--- Material supplied ---

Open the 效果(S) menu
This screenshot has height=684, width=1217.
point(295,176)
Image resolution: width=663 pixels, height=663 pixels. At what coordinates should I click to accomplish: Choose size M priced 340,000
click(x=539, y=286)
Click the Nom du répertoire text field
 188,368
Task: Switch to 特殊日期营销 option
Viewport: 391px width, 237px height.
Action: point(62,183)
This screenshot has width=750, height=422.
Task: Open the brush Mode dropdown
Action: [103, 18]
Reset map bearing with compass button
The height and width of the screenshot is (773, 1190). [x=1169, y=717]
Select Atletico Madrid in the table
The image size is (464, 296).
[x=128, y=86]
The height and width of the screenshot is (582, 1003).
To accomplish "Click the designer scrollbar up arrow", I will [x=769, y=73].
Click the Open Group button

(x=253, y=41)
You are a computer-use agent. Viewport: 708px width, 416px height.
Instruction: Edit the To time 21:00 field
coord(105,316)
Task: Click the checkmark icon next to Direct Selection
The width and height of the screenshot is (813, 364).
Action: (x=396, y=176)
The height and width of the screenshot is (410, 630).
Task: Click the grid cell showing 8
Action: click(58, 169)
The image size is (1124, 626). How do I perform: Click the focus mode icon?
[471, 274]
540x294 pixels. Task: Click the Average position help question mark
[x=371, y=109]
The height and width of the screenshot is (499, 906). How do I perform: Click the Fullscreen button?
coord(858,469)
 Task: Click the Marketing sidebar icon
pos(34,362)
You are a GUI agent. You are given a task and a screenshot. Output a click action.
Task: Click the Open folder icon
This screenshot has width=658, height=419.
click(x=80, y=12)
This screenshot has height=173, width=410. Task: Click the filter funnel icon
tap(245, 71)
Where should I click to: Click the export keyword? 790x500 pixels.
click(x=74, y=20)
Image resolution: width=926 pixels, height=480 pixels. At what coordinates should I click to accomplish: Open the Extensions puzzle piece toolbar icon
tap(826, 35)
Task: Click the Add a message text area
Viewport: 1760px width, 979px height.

---

*The task*: Search the entries for the word "agent", then list each line that holds it.

*Written answer*:
You are a computer-use agent. Viewport: 708px width, 416px height.
You are a GUI agent. You are given a task and a screenshot. Output a click action.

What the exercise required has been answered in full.